What you need to do =>
a) Check each statement against the dictionary entry and answer yes or no, quoting the exact words of the entry that decide it. (i) The temper-pin is made of wood. (ii) The entry gives "pin" as a reduced form of the word. (iii) The earliest quotation in the entry is dated 1724.
b) In the dictionary entry, rewrite the passage that starts at the words "Scottish National Dictionary" and ends after "an' the wheel.", changing "tension" to "tightness".
c) According to the dictionary entry, what does the temper-pin control on a spinning-wheel?

╭─ Page text

Scottish National Dictionary (1700–)
TEMPER-PIN, n. 1. The wooden screw on the stock-bar of the reel used to control the tension of the band of a spinning-wheel (Sc. 1808 Jam.; ‡Uls. 1953 Traynor); “a pin which tempers machinery” (Gall. 1824 MacTaggart Gallov. Encycl. 444). Also in reduced form temper.
Sc. 1724 Ramsay T.-T. Misc. (1876) I. 59:
To keep the temper-pin in tiff, Employs aft my hand, Sir. Ags. 1790 D. Morison Poems 6:
The temper pin she gies a tirl, An' spins but slow, yet seems to birl. wm.Sc. 1843 Whistle-Binkie V. 45:
The temper was made when the timmer was green. Fif. 1864 W. D. Latto T. Bodkin iii.:
A hole in her chackit apron claught haud o' the temper pin, whan doon gaed Bessie an' the wheel.

╰─
╭─ Record extracts

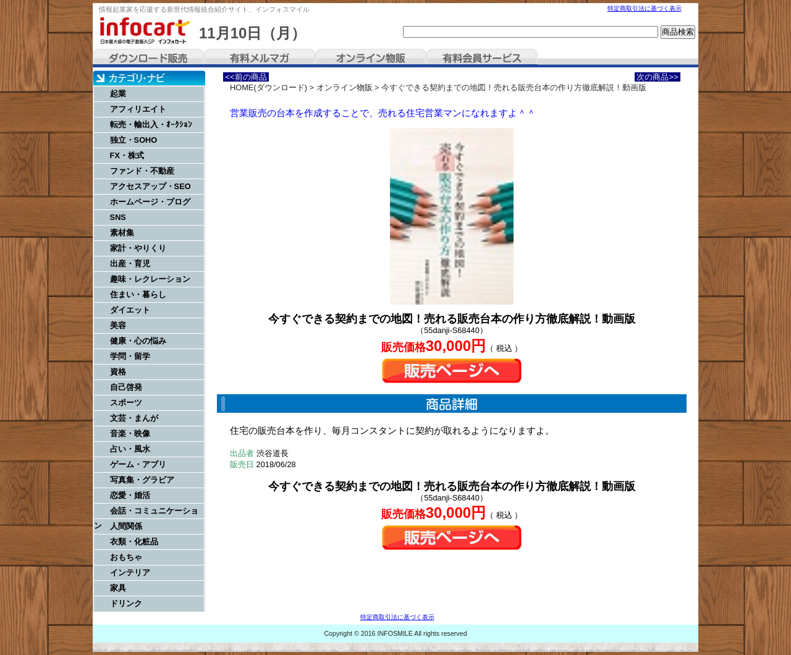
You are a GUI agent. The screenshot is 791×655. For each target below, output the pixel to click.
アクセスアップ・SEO (150, 186)
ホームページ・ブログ (150, 201)
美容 (118, 325)
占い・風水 (130, 449)
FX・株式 (127, 155)
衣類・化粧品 (134, 541)
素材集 (122, 232)
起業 (118, 93)
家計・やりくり (138, 248)
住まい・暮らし (138, 294)
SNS (118, 217)
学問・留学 (130, 356)
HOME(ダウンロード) (268, 87)
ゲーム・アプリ (138, 464)
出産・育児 (130, 263)
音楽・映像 (130, 433)
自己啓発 (126, 387)
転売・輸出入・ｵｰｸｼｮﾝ (151, 124)
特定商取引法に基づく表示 (644, 8)
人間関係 (126, 526)
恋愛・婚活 (130, 495)
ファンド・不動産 (142, 170)
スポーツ (126, 402)
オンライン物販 (370, 58)
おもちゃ (126, 557)
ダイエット (130, 310)
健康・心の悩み (138, 340)
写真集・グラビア (142, 479)
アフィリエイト (138, 109)
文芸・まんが (134, 418)
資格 (118, 371)
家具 (118, 588)
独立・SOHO (134, 140)
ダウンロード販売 (148, 58)
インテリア (130, 572)
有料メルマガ (259, 58)
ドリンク (126, 603)
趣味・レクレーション (150, 279)
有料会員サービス (482, 58)
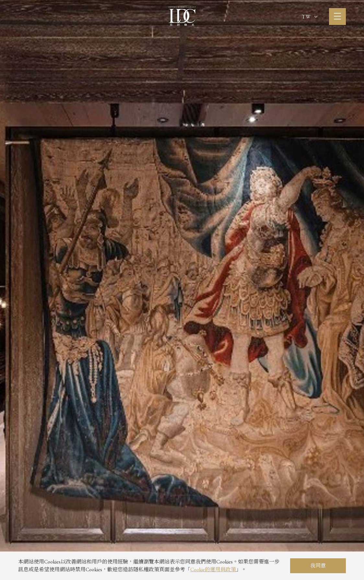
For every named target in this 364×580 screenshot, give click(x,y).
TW (309, 16)
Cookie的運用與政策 (213, 569)
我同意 (318, 565)
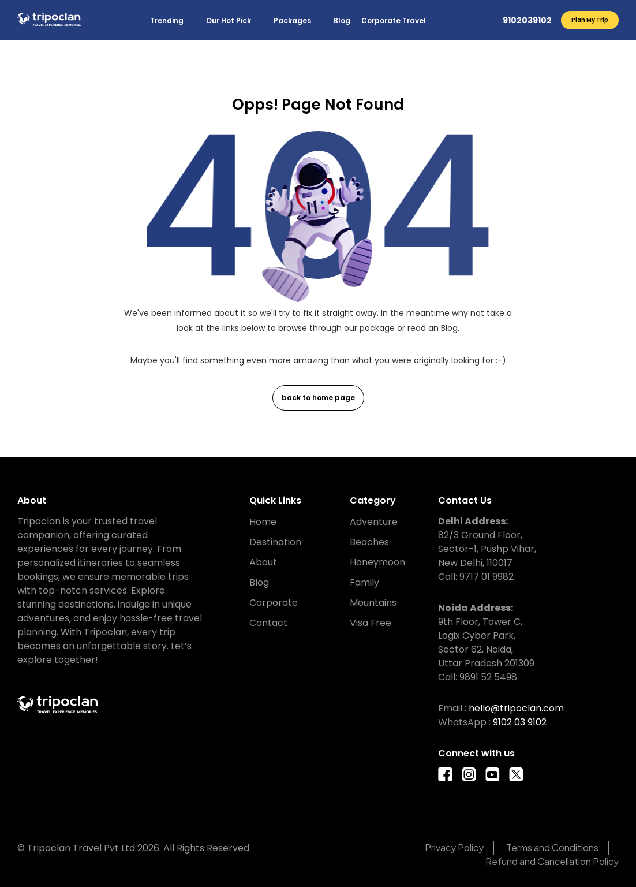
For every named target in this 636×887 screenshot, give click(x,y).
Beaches (369, 542)
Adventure (374, 521)
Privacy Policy (454, 847)
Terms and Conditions (552, 847)
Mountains (373, 602)
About (263, 562)
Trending (167, 20)
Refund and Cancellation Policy (552, 861)
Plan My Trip (589, 20)
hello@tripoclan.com (516, 708)
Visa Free (370, 622)
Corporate (273, 602)
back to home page (318, 397)
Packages (292, 20)
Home (262, 521)
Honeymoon (377, 562)
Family (364, 582)
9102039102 (527, 20)
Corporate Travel (393, 20)
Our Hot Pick (228, 20)
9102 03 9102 (520, 722)
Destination (275, 542)
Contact (268, 622)
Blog (342, 20)
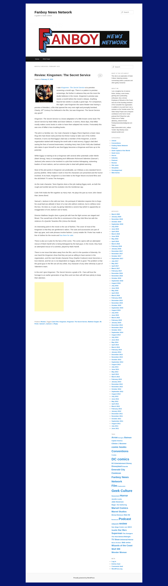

╰─

Results of the exercise =>
a)
(i) Yes: "The wooden screw on the stock-bar of the reel"
(ii) No: "Also in reduced form temper."
(iii) Yes: "Sc. 1724 Ramsay T.-T. Misc."

b)
Scottish National Dictionary (1700–)
TEMPER-PIN, n. 1. The wooden screw on the stock-bar of the reel used to control the tightness of the band of a spinning-wheel (Sc. 1808 Jam.; ‡Uls. 1953 Traynor); “a pin which tempers machinery” (Gall. 1824 MacTaggart Gallov. Encycl. 444). Also in reduced form temper.
Sc. 1724 Ramsay T.-T. Misc. (1876) I. 59:
To keep the temper-pin in tiff, Employs aft my hand, Sir. Ags. 1790 D. Morison Poems 6:
The temper pin she gies a tirl, An' spins but slow, yet seems to birl. wm.Sc. 1843 Whistle-Binkie V. 45:
The temper was made when the timmer was green. Fif. 1864 W. D. Latto T. Bodkin iii.:
A hole in her chackit apron claught haud o' the temper pin, whan doon gaed Bessie an' the wheel.

c) The tension of the band of a spinning-wheel.